── Document text

# WCG servers are down



## 123bob (May 3, 2009)

In case your wondering why you've got WUs saying "uploading" and can't report using the update button under the projects tab, the WCG servers are down.  They've been down a good part of the day.

Nothing to do on your end, when the servers come back, the WUs will upload.

The bad part of this is that you can't get more work either.  This is where the "queue X days of work" parameter comes in.  You may want to set it for a couple of days for instances like this.  The servers go down for maintenance or failures a few times a year.

No worries, everything will work itself out.

Bob


----------



## msgclb (May 3, 2009)

Early today I noticed that I had a number of Upload status and messages 'Internet access OK - project servers may be temporarily down'. I couldn't find the "queue X days of work" parameter. Could you explain where it's located?

I like you avatar but I'd hate to give mine up!


----------



## 123bob (May 3, 2009)

The number of days parameter is located on your machine profiles on your WCG page.  I'd tell you the exact button pushes to get there, but the site seems to be down too.

Under device mgr, click a profile that you have assigned to your machines.  The days work parameter is in there.

As to the Avi, I'm not sure I can give up my bill-the-cat one.  I've gotten partial to that too.


----------



## FordGT90Concept (May 3, 2009)

I've got only three more that are ready to start.  I hope the servers are up soon.


----------



## msgclb (May 3, 2009)

The wcg page is back up and I got this message.

Message  	

The page you requested is currently unavailable because the statistics are being updated.

The statistics update will finish in about 54 minutes 20 seconds.

Many of my Updating and Ready to report status projects are still waiting. I guess that I've got plenty of time to manually upload if necessary.


----------



## WhiteLotus (May 3, 2009)

ah so thats why, i got like 4 i need to report. Do they time out?


----------



## FordGT90Concept (May 3, 2009)

I think the servers are back up.  My server has downloaded a crapload of work (I set it to keep 1 days worth of work available) to do and uploaded most of the work it completed in the meantime.


----------



## 123bob (May 3, 2009)

Yup, we're back in business.


----------

────
── Provided material

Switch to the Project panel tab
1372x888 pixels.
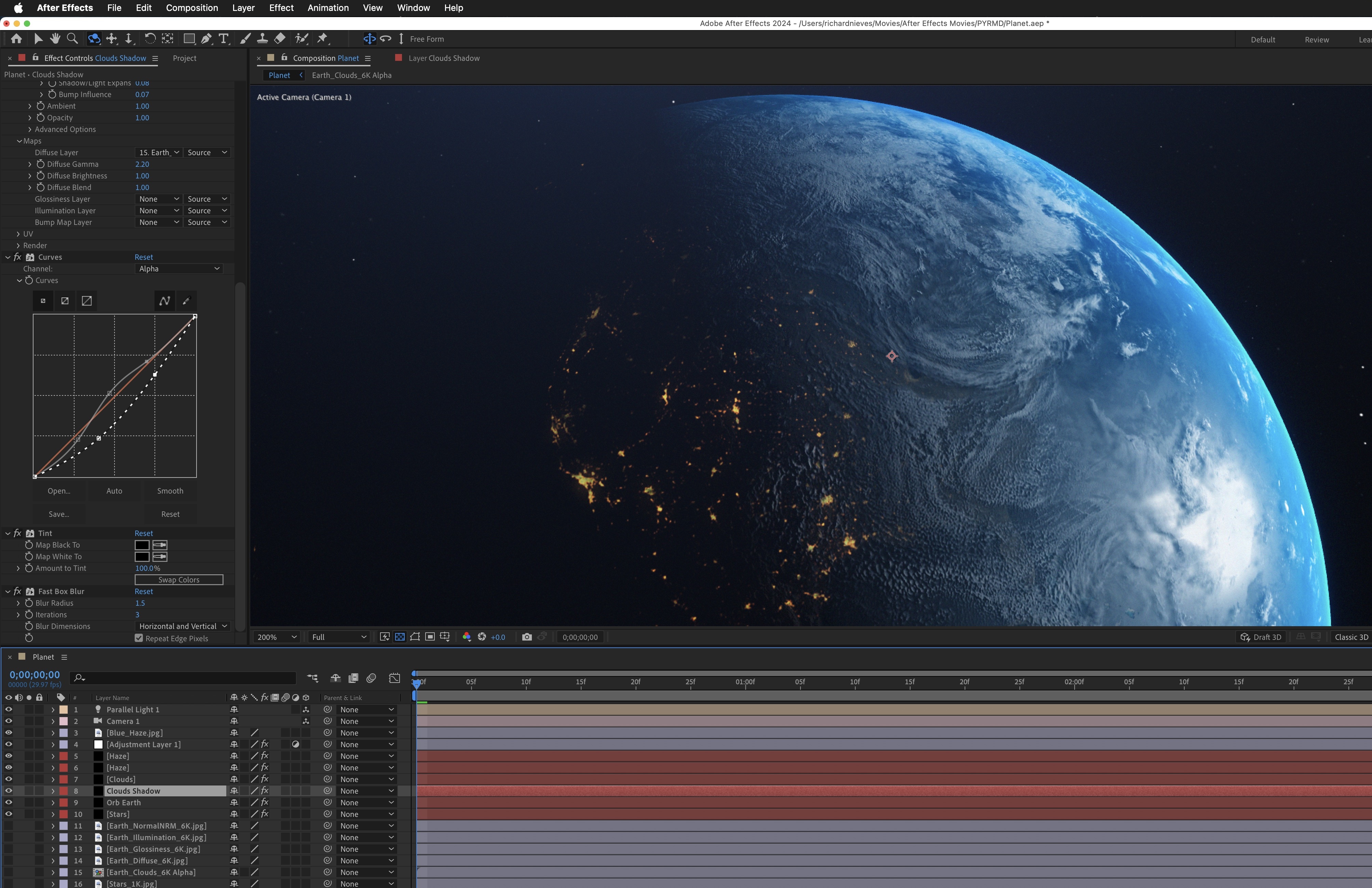185,58
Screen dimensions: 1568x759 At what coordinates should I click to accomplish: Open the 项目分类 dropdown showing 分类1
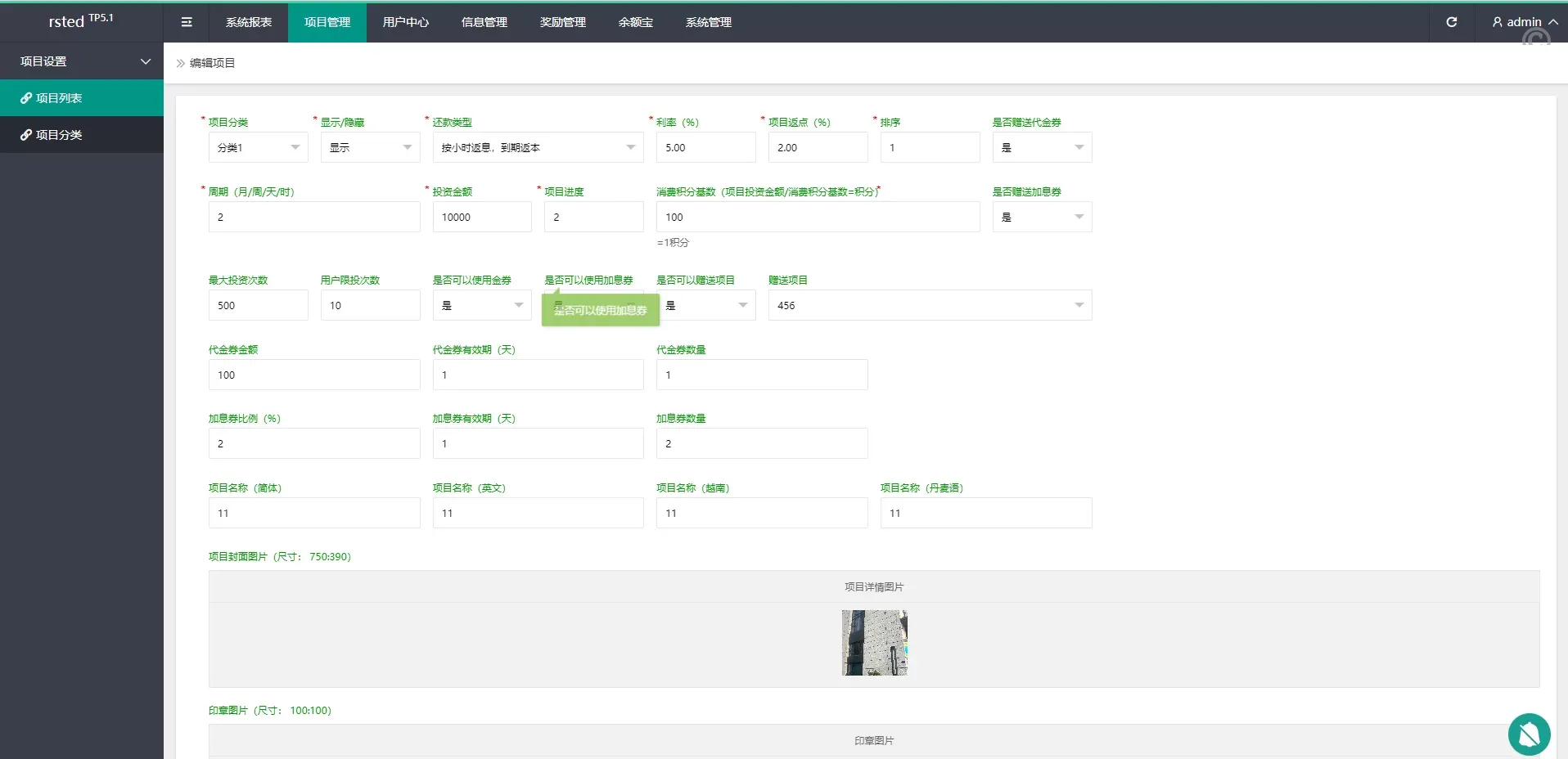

────

Duplicate the passage of the WCG server outage thread from "The page you" to "upload if necessary.".

■ **Completed exercise**
The page you requested is currently unavailable because the statistics are being updated.

The statistics update will finish in about 54 minutes 20 seconds.

Many of my Updating and Ready to report status projects are still waiting. I guess that I've got plenty of time to manually upload if necessary.